Where was any mention last week by our president of the new world financial reform that so many experts say is mandatory? And where was his call for new U.S. aid to Asia? The Japanese government, to which Clinton officials have been so generous with their unsolicited advice, has given plenty of money to troubled Asian countries in the last several years. But not wealthy America. If the leading capitalist power sits on its fat Wall Street posterior when others are struggling to feed themselves, worldwide capitalism will be exposed as a fraud on humanity. As Garten puts it, “The crisis has eroded the faith of many up-and-coming nations in modern capitalism itself.” What is urgently needed now--but what we probably won’t get from this flawed president and complacent nation--is a wisely guiding leader who can rally the world’s economic reformers around a coherent program. There are still good, timely moves for Clinton to make. For example, he should announce that after this summer’s nationwide elections in unraveling Indonesia--with 200 million people, it’s the world’s fourth most populated nation--he will travel there, bringing with him a U.S. aid package. He could announce at his next press conference that nothing will ever again deter him from attending the next annual meeting of the all-important Asia Pacific Economic Cooperation organization. (He has missed two of the last four). He should publicly reward Asian nations committed to economic reform. For example, why not honor determined, reforming Thailand with a show of U.S. support behind the campaign of its deputy prime minister, Supachai Panitchpakdi, to become the next director general of the World Trade Organization? Installing a man who hails from ground zero of the global financial crisis at the head of WTO would be the right gesture. And Clinton should also play the world stage better with timely, substantive speeches. Next month’s World Bank/International Monetary Fund meeting or the G-7 summit in June offer glorious opportunities.
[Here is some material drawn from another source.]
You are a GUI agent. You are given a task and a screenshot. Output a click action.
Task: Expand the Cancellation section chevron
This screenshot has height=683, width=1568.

Asia needs a strong U.S. president now. But Clinton may not be the man for the job. Character may be fate, and his administration may be destined to spend the rest of its time dodging bullets and scarfing up campaign money. At last week’s press conference, Clinton defensively insisted that his legacy will transcend the Lewinsky scandal and garner an admiring judgment from history--that his “box score” will show “hundreds and hundreds and hundreds” of times that he told the truth, against just “that one negative.” But the really important truth is this: Unless our president gets cracking, even his economic legacy may be severely tarnished. Surely he knows that worldwide economic meltdown would relegate the sorry sex scandal into a footnote in a dark chapter of history. And that’s hardly how he would want the Lewinsky matter overshadowed.